Compared to ERAPSO findings on the prevalence of CVRFs in participants, in Germany 28.1% of men and 27.1% of women overall have dyslipidemia, with a significant increase in prevalence with increasing age and with no significant differences between sexes [26]. Prevalence of arterial hypertension is around 40–50% in adults in Germany (Robert Koch Institut, Statistisches Bundesamt 2018). Type 2 diabetes occurs in 7–8% of the general German population (Deutsche Diabetes Gesellschaft 2018). ERAPSO participants showed a similar prevalence of dyslipidemia, arterial hypertension, and diabetes mellitus to the general German population. Increasing prevalence of CVRFs with growing BMI translated into increased incidence of CVEs.

Participants with moderate to severe psoriasis perceived stronger positive and negative influences of food and sports on their disease than participants with mild psoriasis. Psoriasis severity was identified by participants as a limiting factor for engaging in exercise, as might be expected given physical symptoms and concerns regarding outer appearance in sports clothing. Interestingly, some participants reported that severity of psoriasis also impacted their capacity to follow a specific diet. This suggests an intersection between the psychological effects of psoriasis, including depression and, potentially, emotional eating, and obesity, and may warrant further research. In addition, treating psoriasis and adequate control of skin symptoms could help participants to lose weight since psoriasis severity is associated with impairment in diets and exercise. Participants reported “healthy” foods such as vegetables having a positive effect on their psoriasis, whereas processed food, sweets, and alcohol were more frequently labelled as having negative effects. A perceptual effect cannot be ruled out, as for instance it is unclear whether increased alcohol consumption in psoriasis participants is a risk factor for the disease [27]. However, when giving advice on nutrition and diets for psoriasis patients, physicians can continue to recommend “healthy” food like fiber-rich vegetables and fish, which seems to have positive effects on participants’ perception of disease.
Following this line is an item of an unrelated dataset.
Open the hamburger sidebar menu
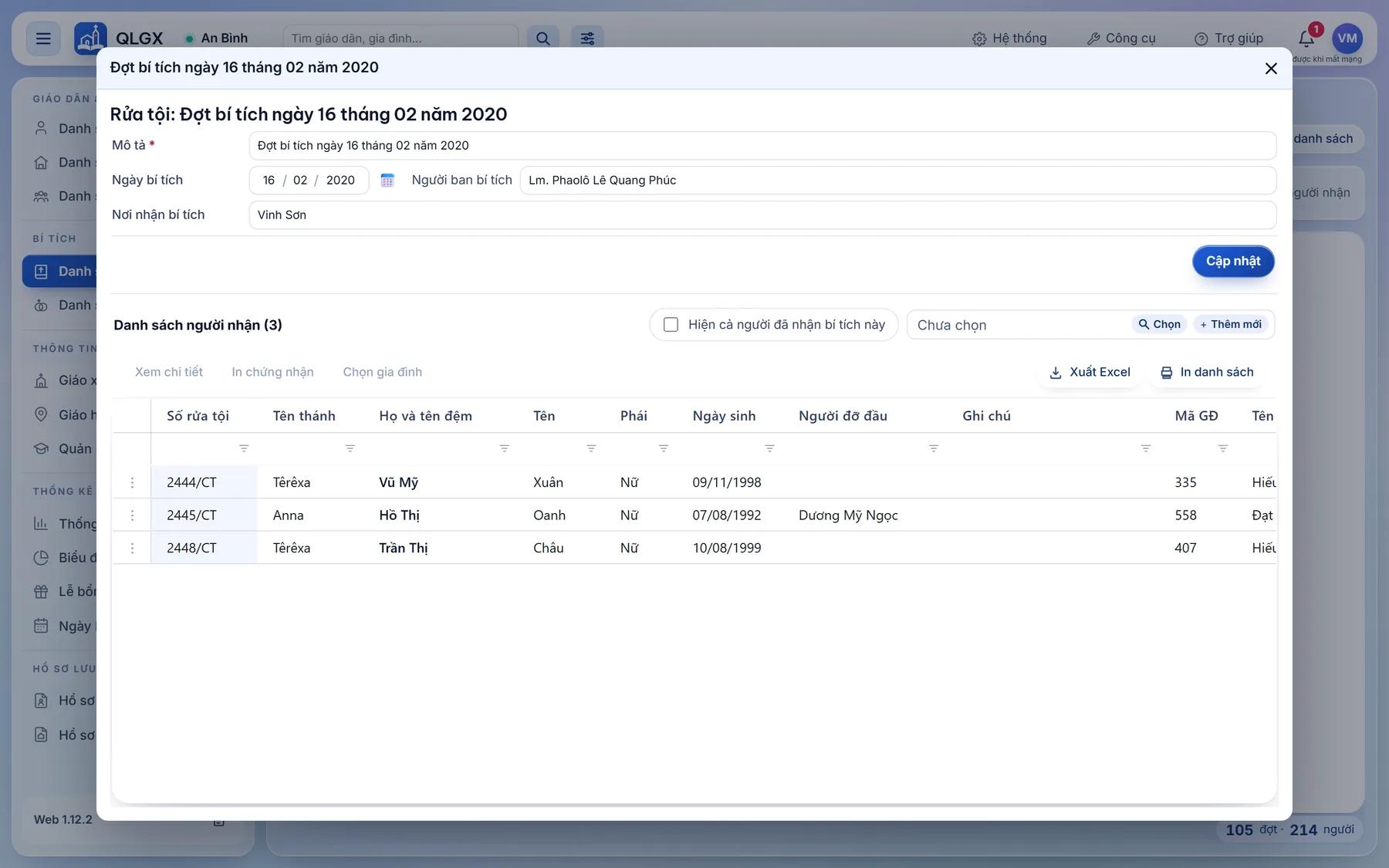 pyautogui.click(x=43, y=38)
In addition, when giving advice on physical exercise, physicians can continue to recommend daily physical activities like endurance sports, cycling, or walking. Furthermore, endurance sports, cycling, or walking are often more practical than resistance training to include as daily activities and they have a higher chance to burn body fat compared to resistance training. ERAPSO revealed participants’ perceptions of weight loss treatment as being limited. In terms of weight management, diet, and exercise, treatment offerings appeared to be insufficient.
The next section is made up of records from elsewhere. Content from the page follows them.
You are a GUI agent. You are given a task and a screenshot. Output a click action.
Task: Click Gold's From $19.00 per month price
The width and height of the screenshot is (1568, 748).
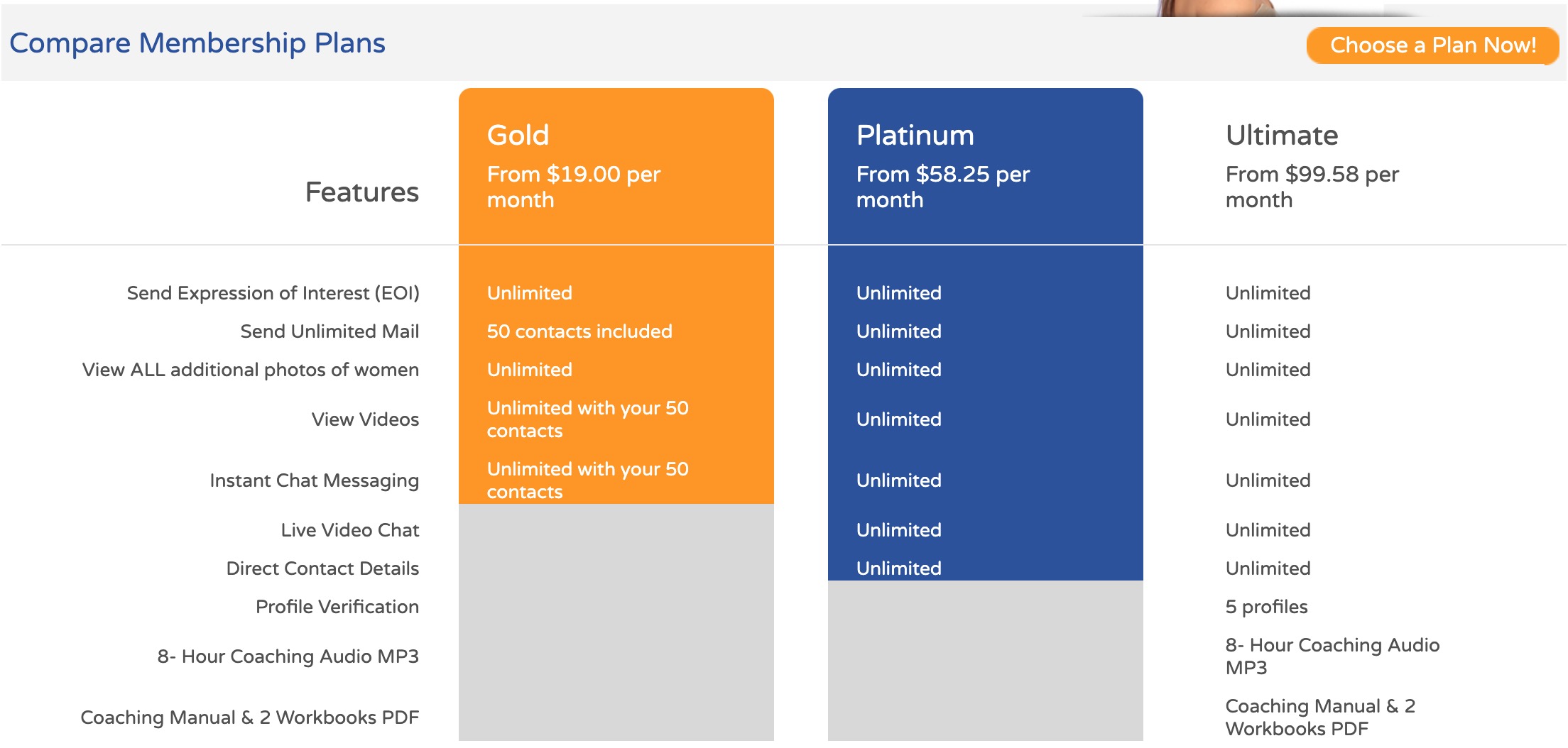coord(574,187)

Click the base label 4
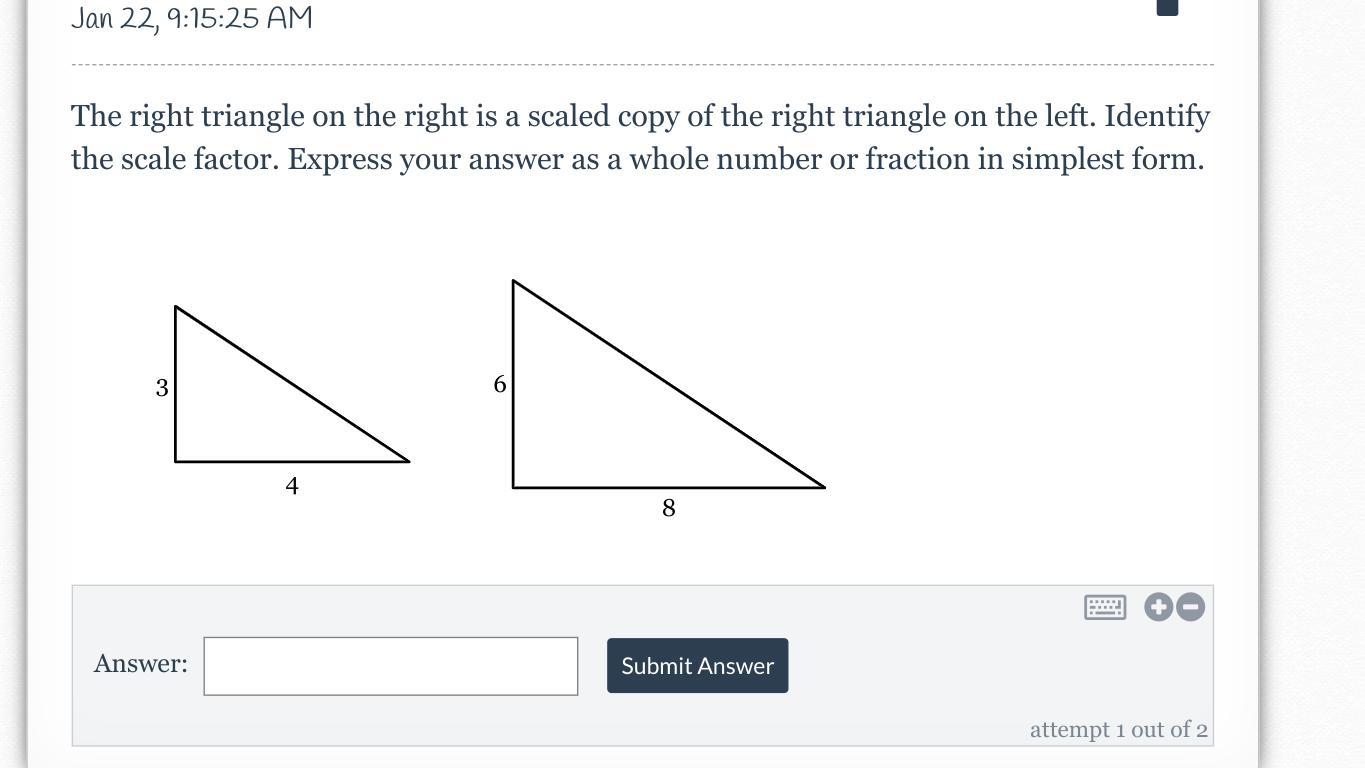tap(292, 486)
Limitations of ERAPSO include the self-selecting patient population. For example, severely depressed participants may be less likely to complete online surveys. A further limitation is that all data collected, including psoriasis diagnosis, were based on participants self-reporting of their health information, not on physician’s records. Finally, differences in digital literacy between participants compared with the general population might be a further source of bias, with the ERAPSO participants being a self-selecting digitally literate subpopulation.


ERAPSO showed a high prevalence of overweight and obesity among participants in Germany, with psoriasis severity being associated with BMI. A relationship between obesity and CV risk factors or events was also apparent. Only a minority of overweight/obese participants were currently on a diet or exercising to lose weight, and few were approached by their physician with weight loss recommendations, indicating a lack of professional weight loss support for psoriasis patients. Psoriasis severity was associated with impairment in participation and success of diets and physical activity; therefore, optimal psoriasis disease control could in itself be a means to facilitate patients’ weight loss attempts. ERAPSO shows an unmet medical need in obese individuals with self-reported psoriasis, with insufficient offerings for professional support to lose weight or increase physical activity.